[[ Material provided, beginning ]]

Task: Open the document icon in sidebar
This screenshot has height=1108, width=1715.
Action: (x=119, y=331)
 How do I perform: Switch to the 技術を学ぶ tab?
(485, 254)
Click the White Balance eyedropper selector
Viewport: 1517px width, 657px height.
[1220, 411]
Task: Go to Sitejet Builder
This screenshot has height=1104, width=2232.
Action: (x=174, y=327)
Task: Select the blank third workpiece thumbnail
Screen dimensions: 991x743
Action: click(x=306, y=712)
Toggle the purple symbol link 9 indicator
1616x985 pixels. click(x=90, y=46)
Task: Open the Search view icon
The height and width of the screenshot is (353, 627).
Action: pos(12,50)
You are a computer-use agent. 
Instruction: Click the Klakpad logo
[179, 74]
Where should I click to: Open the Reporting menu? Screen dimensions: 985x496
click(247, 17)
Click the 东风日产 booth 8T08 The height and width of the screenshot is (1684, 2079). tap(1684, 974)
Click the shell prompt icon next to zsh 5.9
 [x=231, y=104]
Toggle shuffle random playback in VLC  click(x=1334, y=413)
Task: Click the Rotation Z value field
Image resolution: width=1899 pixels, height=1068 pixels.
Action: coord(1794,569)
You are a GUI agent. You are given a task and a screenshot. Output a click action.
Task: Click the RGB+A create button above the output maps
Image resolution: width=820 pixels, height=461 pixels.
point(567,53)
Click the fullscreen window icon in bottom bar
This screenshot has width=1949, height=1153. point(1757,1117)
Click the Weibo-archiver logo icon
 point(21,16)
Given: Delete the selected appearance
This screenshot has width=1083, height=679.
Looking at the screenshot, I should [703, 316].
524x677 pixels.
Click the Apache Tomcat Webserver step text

[[ Material provided, end ]]

Problem:
Exactly the lines from the one containing "Given: Delete the selected appearance" through the final line above, and only those, should be given again.

Problem solution:
Given: Delete the selected appearance
This screenshot has width=1083, height=679.
Looking at the screenshot, I should [703, 316].
524x677 pixels.
Click the Apache Tomcat Webserver step text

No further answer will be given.